[Dataset rows]
━━━━━━
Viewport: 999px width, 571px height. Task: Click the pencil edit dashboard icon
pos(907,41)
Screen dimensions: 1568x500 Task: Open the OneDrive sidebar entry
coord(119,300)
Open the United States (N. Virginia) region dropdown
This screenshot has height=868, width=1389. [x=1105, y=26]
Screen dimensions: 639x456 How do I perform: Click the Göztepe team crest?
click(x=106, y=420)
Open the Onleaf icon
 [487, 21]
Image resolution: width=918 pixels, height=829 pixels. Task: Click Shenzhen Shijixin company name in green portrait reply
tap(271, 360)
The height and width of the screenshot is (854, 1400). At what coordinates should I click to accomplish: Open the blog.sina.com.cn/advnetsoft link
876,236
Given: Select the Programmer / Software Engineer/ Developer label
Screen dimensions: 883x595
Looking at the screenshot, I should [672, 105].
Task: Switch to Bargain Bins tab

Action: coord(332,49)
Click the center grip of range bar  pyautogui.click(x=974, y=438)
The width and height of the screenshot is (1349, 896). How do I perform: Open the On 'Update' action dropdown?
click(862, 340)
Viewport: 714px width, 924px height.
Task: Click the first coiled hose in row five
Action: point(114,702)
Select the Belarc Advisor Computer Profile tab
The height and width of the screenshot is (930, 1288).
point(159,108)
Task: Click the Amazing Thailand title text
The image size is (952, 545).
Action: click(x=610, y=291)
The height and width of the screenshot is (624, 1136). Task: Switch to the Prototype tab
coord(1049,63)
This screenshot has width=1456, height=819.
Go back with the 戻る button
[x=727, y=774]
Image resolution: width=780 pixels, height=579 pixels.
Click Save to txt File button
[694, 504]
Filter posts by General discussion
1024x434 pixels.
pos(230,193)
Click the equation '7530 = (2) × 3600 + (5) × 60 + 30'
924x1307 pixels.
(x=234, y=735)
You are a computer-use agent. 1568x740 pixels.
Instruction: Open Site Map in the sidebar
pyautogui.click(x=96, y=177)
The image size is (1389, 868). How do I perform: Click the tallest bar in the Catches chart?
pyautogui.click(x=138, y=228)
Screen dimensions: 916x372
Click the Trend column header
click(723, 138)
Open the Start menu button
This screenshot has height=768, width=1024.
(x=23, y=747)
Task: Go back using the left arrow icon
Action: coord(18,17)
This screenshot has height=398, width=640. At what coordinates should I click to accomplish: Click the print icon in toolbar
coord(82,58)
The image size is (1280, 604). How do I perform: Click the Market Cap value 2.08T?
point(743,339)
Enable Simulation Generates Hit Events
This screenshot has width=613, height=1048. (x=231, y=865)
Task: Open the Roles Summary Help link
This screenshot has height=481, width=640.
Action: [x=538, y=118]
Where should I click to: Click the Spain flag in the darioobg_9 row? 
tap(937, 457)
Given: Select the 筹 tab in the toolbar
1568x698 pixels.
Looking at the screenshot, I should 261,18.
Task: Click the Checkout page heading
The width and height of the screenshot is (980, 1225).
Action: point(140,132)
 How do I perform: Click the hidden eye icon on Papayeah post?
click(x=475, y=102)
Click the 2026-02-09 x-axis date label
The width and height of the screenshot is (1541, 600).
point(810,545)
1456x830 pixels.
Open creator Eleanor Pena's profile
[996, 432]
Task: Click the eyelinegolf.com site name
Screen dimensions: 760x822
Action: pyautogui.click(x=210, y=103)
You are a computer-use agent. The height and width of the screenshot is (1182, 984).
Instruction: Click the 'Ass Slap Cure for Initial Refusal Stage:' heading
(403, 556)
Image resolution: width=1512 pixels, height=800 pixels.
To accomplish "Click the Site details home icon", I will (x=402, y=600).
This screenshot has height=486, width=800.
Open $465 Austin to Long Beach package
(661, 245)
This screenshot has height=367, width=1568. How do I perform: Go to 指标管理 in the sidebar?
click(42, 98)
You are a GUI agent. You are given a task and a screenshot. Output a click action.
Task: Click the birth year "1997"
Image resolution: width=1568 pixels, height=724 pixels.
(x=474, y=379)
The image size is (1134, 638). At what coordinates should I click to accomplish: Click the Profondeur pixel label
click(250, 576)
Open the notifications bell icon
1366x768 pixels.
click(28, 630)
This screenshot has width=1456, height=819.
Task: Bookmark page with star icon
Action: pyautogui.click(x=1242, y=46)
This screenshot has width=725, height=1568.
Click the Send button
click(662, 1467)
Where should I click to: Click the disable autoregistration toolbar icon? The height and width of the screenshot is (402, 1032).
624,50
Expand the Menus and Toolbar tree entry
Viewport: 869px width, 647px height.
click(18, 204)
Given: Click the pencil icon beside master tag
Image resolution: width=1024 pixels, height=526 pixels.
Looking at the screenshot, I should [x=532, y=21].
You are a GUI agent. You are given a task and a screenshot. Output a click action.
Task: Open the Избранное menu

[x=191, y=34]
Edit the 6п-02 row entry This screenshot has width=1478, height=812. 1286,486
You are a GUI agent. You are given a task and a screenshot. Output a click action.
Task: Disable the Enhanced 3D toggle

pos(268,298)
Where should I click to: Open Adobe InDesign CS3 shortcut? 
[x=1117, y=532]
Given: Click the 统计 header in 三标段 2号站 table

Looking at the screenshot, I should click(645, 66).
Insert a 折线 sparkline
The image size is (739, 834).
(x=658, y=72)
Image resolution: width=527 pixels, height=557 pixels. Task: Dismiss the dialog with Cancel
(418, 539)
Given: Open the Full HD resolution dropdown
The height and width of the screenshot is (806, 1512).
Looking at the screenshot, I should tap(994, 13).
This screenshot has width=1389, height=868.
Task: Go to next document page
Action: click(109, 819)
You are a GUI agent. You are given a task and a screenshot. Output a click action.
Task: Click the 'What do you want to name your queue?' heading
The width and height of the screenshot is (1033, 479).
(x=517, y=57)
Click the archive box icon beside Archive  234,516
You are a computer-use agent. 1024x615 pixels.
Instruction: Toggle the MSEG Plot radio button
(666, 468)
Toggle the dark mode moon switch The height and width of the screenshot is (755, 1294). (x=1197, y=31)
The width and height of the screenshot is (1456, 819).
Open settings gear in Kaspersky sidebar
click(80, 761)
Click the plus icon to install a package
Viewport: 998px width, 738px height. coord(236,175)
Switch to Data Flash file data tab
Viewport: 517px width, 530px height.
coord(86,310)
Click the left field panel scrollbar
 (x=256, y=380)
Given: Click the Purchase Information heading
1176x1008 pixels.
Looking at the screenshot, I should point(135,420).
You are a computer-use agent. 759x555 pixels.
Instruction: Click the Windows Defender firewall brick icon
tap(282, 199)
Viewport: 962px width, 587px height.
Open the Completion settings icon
━━━━━━
- [Prompt]:
Can you arrange the items from the line with "Task: Click the eyelinegolf.com site name" to the line with "(x=474, y=379)" as a two-column CSV with the headers instruction and click_target, one row per item? Put each item's text and its answer in separate quoted fields, with any line breaks replaced by spaces.

- [Task solution]:
instruction,click_target
"Task: Click the eyelinegolf.com site name Screen dimensions: 760x822","Action: pyautogui.click(x=210, y=103)"
"You are a computer-use agent. The height and width of the screenshot is (1182, 984). Instruction: Click the 'Ass Slap Cure for Initial Refusal Stage:' heading","(403, 556)"
"Image resolution: width=1512 pixels, height=800 pixels. To accomplish ""Click the Site details home icon"",","I will (x=402, y=600)."
"This screenshot has height=486, width=800. Open $465 Austin to Long Beach package","(661, 245)"
"This screenshot has height=367, width=1568. How do I perform: Go to 指标管理 in the sidebar?","click(42, 98)"
"You are a GUI agent. You are given a task and a screenshot. Output a click action. Task: Click the birth year ""1997"" Image resolution: width=1568 pixels, height=724 pixels.","(x=474, y=379)"